= Work instructions =
In the passage on how Lucasfilm began, who advised Lucas to form a company to hire out his services for tax purposes?

= Extract provided =
The commercial failure of THX 1138, however, caused Warner Brothers to withdraw its loan to Zoetrope, which was saved only by Coppola’s triumph in The Godfather. Lucas had begun working on the script for American Graffiti while finishing up THX 1138, in part as a response to Coppola’s challenge to him to “make a happier kind of film.” It was during the pre-production for American Graffiti that Lucasfilm was born. In Empire Building: The Remarkable Real Life Story of Star Wars, Garry Jenkins describes the company’s modest birth at a home-office in Mill Valley, California:
At the advice of his lawyer, Tom Pollock, Lucas created a company to hire out his services for tax purposes. With Gary Kurtz and his secretary, Dorothy “Bunny” Alsup, he kicked around a number of ideas for a corporate name. “We were trying to come up with a generic name. It was going to be Mill Valley Films at one point,” recalled Kurtz.

= Raw data =
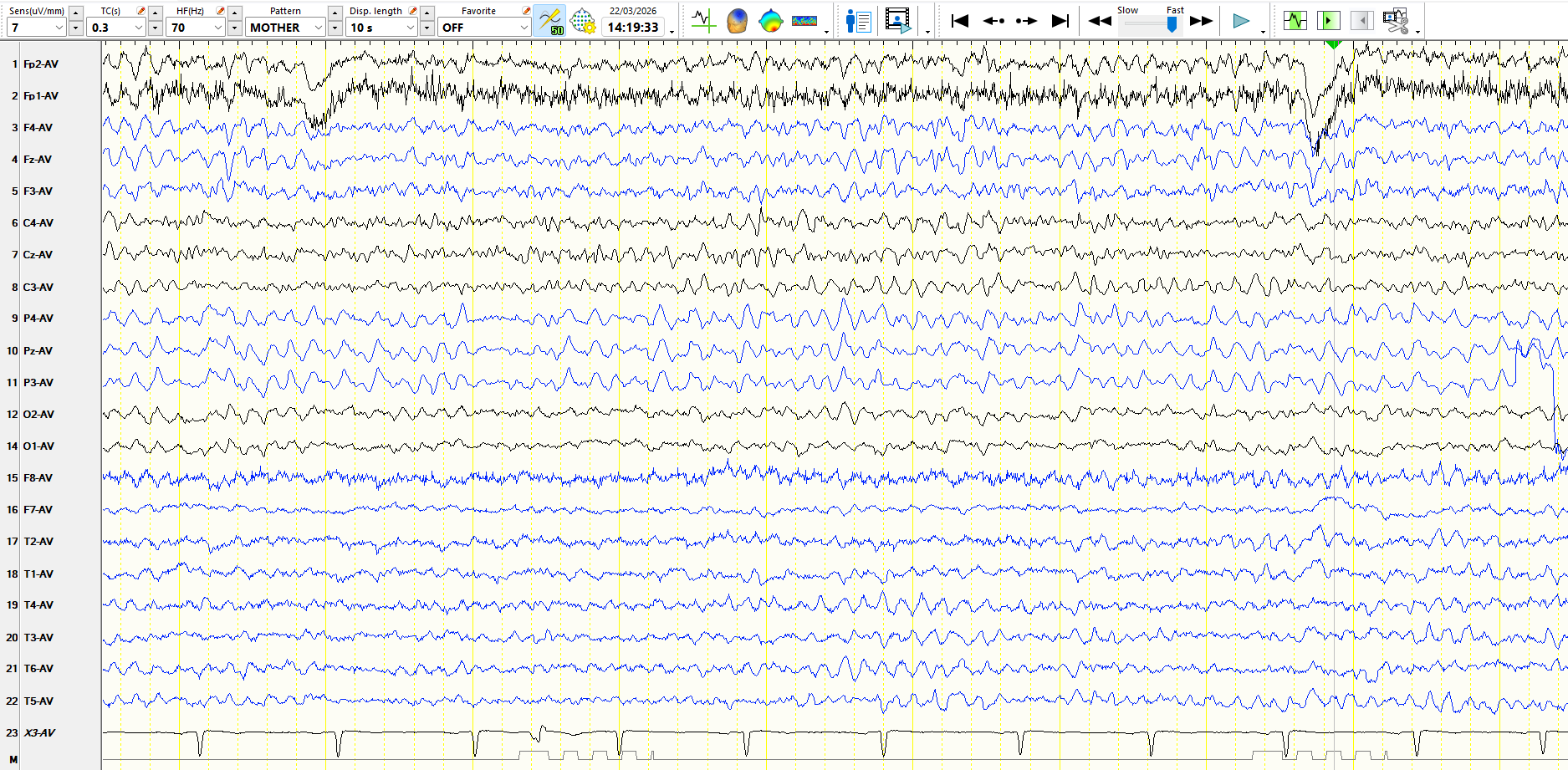
Task: Click the Slow-Fast playback speed slider
Action: point(1151,24)
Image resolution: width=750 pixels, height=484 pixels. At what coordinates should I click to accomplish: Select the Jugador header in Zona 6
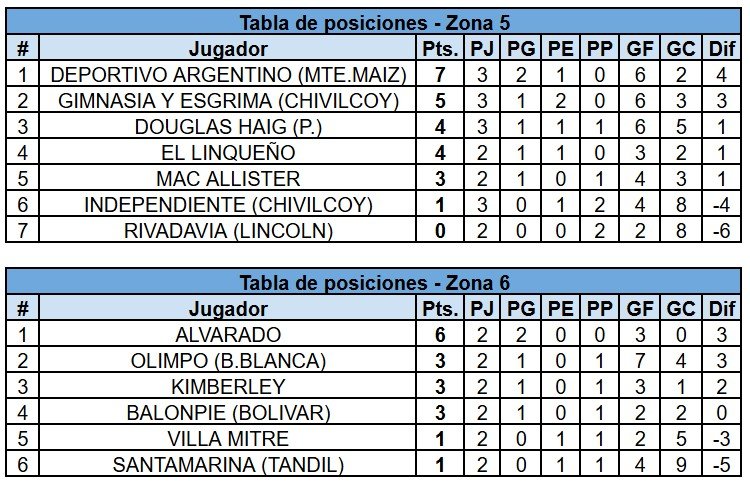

= Solution to this problem =
His lawyer, Tom Pollock.